La primera lectura nos pone bajo relieve el contexto de la santidad.  De esta lectura podemos entablar una moralidad o sea el discernimiento entre el bien y mal que realizamos y cuyo fundamento es el mismo Dios.  Por eso Dios respeta nuestra libertad pero nuestra libertad siempre debe actuar para el bien porque de lo contrario sería abuso de la libertad o sea libertinaje.
En este mismo contexto de la llamada a la vida de santidad que Dios nos hace desde nuestro bautismo la segunda lectura nos recuerda que somos templos vivos de Dios, de su Santo Espíritu.  En este sentido el Apóstol de los Gentiles nos llama a realizar un examen de conciencia.  Esto es en otras palabras vivir el proceso diario de conversión para buscar a mejorar día a día.

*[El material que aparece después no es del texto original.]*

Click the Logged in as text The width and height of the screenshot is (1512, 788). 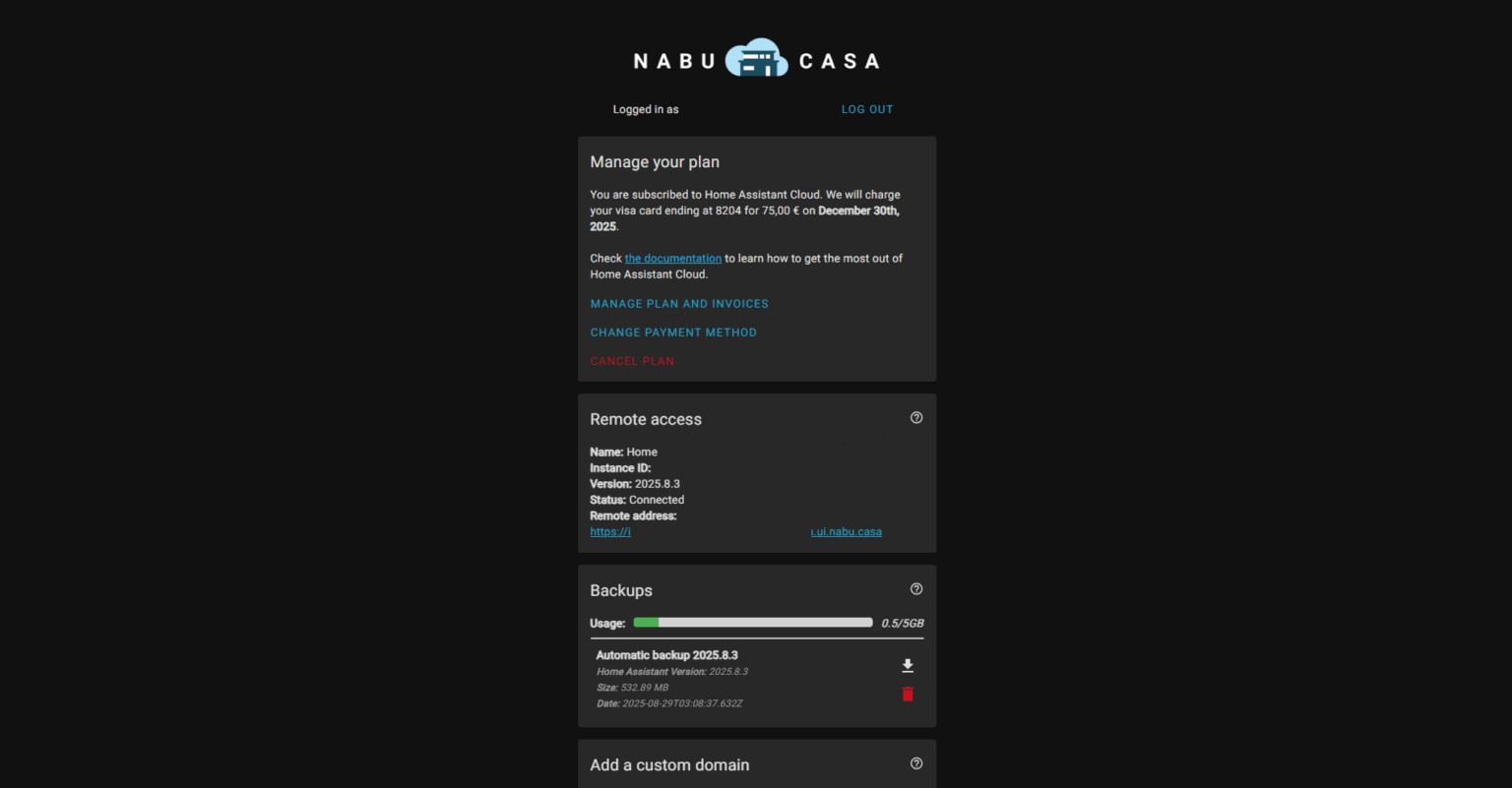(x=645, y=109)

Siguiendo la misma línea de pensamiento de la primera lectura el evangelio de hoy nos reta a amar y llegar hasta el extremo de amar a nuestros enemigos.  Esto sin duda alguna esta es la gran novedad del Evangelio.  Al realizar esto nos dice Jesús que seremos verdaderos hijos de Dios.  Vemos aquí que Jesús nos presenta a la filiación divina (el ser hijos de Dios) como una gran exigencia.  O sea nos llama a ser hijos de Dios con deberes y responsabilidades pero sobretodo con el gran beneficio del amor de Dios.  Este gran beneficio del amor divino hacia nosotros es lo que nos hace reconocer la compasión y misericordia del mismo Dios como nos recuerda el salmo responsorial.  En este sentido la santidad supone obrar por él amor y según el amor de Dios con todos y para con todos.